История Востока. Том 2 - Леонид Васильев
Шрифт:
Интервал:
Закладка:
Иначе обстояло дело в политически самостоятельных странах (к их числу следует отнести и те, что формально не были самостоятельными, но обладали весомой автономией, как многочисленные вассальные от Османской империи арабские государства). Здесь наряду с двумя только что описанными чуждыми друг другу секторами экономики, жившими по различным законам, существовало и нечто третье, как бы соединявшее признаки обоих. Это третье, синтетическое по характеру, – государственное хозяйство. Остережемся именовать описываемое явление госкапитализмом и обратим внимание на суть его. В политически самостоятельных структурах власть и связанная с нею верховная собственность (власть-собственность) традиционно была атрибутом государства, выступавшего в функции совокупного хозяина по отношению к платившим ренту-налог в казну подданным. Функции хозяина традиционно сводились к праву на избыточный продукт производителя с последующей его редистрибуцией в интересах структуры в целом и государства как аппарата власти в первую очередь.

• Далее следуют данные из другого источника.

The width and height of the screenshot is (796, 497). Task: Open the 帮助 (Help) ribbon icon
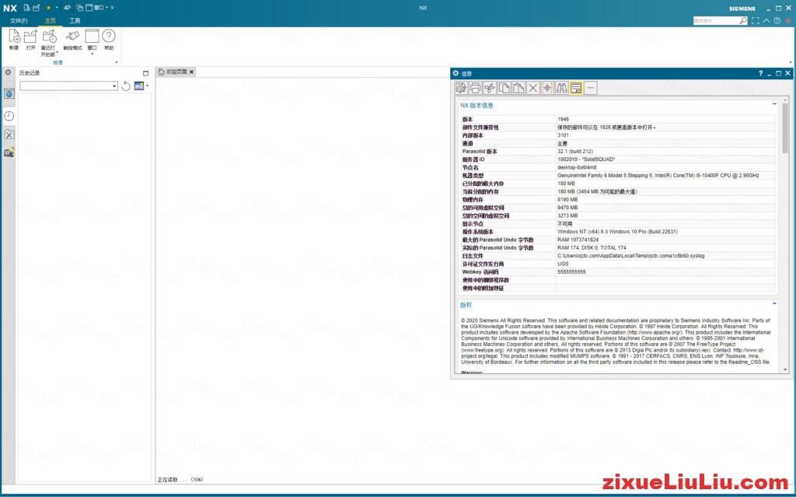109,37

В условиях, когда в трансформировавшейся под воздействием колониального капитала традиционной структуре появился новый сектор экономики, связанный с мировым рынком и быстро прогрессирующий во многих направлениях, государство от имени общества и во имя сохранения и укрепления существующей и приспосабливающейся к новым условиям структуры берет на себя функции совокупного частного предпринимателя и создает государственный сектор ориентированной на рынок, промышленной экономики.
Этот третий, протокапиталистический по типу сектор в трансформирующемся восточном обществе (или, если угодно, третий уклад в его хозяйстве) генетически восходит к первым двум, но не похож ни на один из них. Это принципиально новый сектор экономики Востока, возникающий в конце XIX в. и усиливающийся в XX в. По-разному выглядит он в Турции, Иране, Китае или Японии, но везде суть его одинакова: государство традиционно берет на себя функции генерального субъекта в системе производства, выступает р, функции предпринимателя и в то же время представителя общества, гарантирующего стабильность структуре в целом. Риск неудачи тем самым сводится до минимума (момент конкуренции – одно из наиболее уязвимых мест для тех, кто к ней не привык), но соответственно резко уменьшается и средняя экономическая эффективность сектора в целом и всех его предприятий в частности. Неэффективность государственного протокапиталистического хозяйства объясняется многими факторами и причинами (незаинтересованность обеспеченной гарантированным окладом государственного жалованья администрации, неповоротливость на рынке, отставание в темпах модернизации и т.п.), но прежде всего тем, что это хозяйство опутано теми самыми типовыми связями традиционного восточного общества, о которых уже шла речь, т.е. связями первых двух типов – официальными государственными и патронажно-клиентными. Эти связи не просто искажают рыночно-капиталистический тип отношений, они делают государственную экономику современного типа не только неконкурентноспособной, но обреченной на отставание от капиталистической. Какую же роль сыграл сектор государственного протокапиталистического хозяйства в судьбах традиционного Востока?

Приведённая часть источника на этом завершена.